• **Materials provided**:
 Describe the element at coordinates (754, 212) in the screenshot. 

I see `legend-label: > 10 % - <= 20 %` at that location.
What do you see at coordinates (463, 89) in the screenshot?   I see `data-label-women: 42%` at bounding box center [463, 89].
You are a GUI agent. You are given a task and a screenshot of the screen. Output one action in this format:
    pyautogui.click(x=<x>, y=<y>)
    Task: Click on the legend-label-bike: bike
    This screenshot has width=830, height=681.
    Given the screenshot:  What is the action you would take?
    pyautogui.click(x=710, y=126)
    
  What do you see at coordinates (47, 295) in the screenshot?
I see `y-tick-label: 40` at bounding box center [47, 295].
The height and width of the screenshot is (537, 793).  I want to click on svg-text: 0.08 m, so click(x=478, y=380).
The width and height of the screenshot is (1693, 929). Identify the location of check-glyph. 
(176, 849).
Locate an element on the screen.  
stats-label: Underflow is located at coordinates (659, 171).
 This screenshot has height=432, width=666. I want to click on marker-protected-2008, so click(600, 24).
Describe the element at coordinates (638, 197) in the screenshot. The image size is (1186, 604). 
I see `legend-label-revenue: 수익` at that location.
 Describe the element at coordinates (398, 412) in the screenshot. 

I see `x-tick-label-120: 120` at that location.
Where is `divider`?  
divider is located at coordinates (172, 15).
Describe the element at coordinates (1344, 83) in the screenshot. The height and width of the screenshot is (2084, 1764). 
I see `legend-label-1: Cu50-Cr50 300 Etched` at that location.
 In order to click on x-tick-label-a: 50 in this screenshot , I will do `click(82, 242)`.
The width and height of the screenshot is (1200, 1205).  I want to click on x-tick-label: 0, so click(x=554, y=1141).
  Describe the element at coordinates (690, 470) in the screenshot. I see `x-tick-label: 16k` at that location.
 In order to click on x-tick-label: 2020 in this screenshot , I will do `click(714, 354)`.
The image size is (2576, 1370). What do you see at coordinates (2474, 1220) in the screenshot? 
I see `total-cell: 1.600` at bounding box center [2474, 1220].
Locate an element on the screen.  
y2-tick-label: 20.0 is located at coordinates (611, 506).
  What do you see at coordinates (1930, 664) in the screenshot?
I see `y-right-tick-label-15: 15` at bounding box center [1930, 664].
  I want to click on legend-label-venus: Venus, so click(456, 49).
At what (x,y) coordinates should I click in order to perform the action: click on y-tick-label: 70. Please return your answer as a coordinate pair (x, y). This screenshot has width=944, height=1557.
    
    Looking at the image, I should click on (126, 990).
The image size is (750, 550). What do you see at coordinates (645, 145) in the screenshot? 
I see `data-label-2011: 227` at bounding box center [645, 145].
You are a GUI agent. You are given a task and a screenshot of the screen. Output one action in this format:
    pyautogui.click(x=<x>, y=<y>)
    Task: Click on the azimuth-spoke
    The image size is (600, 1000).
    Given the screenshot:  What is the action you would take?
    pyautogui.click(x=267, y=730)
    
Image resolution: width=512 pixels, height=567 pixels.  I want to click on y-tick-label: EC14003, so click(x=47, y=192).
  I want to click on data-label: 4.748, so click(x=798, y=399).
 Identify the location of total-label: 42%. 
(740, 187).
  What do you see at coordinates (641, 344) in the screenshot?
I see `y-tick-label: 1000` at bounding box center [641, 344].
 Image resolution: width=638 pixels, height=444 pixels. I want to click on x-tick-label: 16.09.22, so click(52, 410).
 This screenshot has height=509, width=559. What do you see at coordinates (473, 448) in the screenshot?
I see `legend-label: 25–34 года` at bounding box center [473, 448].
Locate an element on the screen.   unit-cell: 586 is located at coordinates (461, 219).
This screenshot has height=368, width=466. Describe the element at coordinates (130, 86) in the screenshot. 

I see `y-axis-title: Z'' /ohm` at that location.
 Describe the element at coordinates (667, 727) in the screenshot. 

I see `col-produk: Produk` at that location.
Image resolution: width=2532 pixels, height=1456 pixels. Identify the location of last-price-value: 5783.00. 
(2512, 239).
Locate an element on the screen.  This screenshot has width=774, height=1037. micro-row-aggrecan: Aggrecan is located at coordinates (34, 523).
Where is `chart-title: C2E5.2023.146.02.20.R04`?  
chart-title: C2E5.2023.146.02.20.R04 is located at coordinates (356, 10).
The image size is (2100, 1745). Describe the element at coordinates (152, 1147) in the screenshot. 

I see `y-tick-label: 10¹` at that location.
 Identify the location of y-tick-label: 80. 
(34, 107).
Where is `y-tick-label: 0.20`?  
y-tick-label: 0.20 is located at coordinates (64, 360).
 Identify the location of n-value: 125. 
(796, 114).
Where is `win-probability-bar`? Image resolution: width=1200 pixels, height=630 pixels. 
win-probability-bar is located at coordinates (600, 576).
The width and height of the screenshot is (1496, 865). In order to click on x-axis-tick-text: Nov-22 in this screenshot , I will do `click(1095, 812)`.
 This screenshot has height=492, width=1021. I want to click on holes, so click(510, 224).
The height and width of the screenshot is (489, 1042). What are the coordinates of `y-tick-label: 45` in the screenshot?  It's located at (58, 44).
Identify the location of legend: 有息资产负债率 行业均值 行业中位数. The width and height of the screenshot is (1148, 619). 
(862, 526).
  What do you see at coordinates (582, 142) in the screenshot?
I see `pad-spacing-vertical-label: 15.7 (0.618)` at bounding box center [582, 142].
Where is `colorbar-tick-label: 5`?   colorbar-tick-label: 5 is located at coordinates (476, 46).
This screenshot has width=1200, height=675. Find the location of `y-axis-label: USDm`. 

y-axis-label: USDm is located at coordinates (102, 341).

• **What is being asked**:
Copy out the lines from the one containing "The image size is (2576, 1370)." through the one containing "I want to click on legend-label-venus: Venus, so", substituting "item" for "element" and changing nothing else.

• **Answer space**:
The image size is (2576, 1370). What do you see at coordinates (2474, 1220) in the screenshot? 
I see `total-cell: 1.600` at bounding box center [2474, 1220].
Locate an item on the screen.  
y2-tick-label: 20.0 is located at coordinates (611, 506).
  What do you see at coordinates (1930, 664) in the screenshot?
I see `y-right-tick-label-15: 15` at bounding box center [1930, 664].
  I want to click on legend-label-venus: Venus, so click(456, 49).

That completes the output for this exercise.